A teacher pay mess in North Carolina

Published March 7, 2024

By Public Ed Works

Stephanie Wallace is one masterful teacher.

Wallace, who teaches English and Teacher Cadets at East Forsyth High School, has an amazing 180 former students who are teaching in classrooms across North Carolina, and several in other states.

“Truly a work of the heart,” she calls it.

A former NC Teaching Fellow at UNC Greensboro, she is in her 24th year teaching. Yet in our latest installment of Teachers Talk, she tells us how under the state’s pay schedule, she gets a raise only every five years after Year 15.

“I haven’t had a raise or a cost-of-living increase in a minute,” she says.

With a college student and a high school student of her own, that makes it difficult for her to support her family.

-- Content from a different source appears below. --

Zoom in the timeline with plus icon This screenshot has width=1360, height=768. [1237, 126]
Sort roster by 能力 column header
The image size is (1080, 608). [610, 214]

Because they receive no additional pay for earning a master’s degree, she says, many teachers leave North Carolina for other states.

“We just have a teacher pay mess in North Carolina,” she says.

Yet Wallace still encourages her students to become teachers.

“We have to have a really hard conversation when all they tell me is, ‘Ms. Wallace, I hear I’m not gonna make any money,’” she says.

“They shouldn’t have to seek advanced degrees or have side jobs. I teach for NC Virtual Public (Schools) and I work at Chili’s on the weekends in order to be able to close the gap in my income and take care of my 20-year-old, my 17-year-old, college expenses, high-school expenses, all those things.

“Teachers should not have to work multiple jobs to be able to afford their classroom…

“That’s not OK. We can do better, North Carolina.”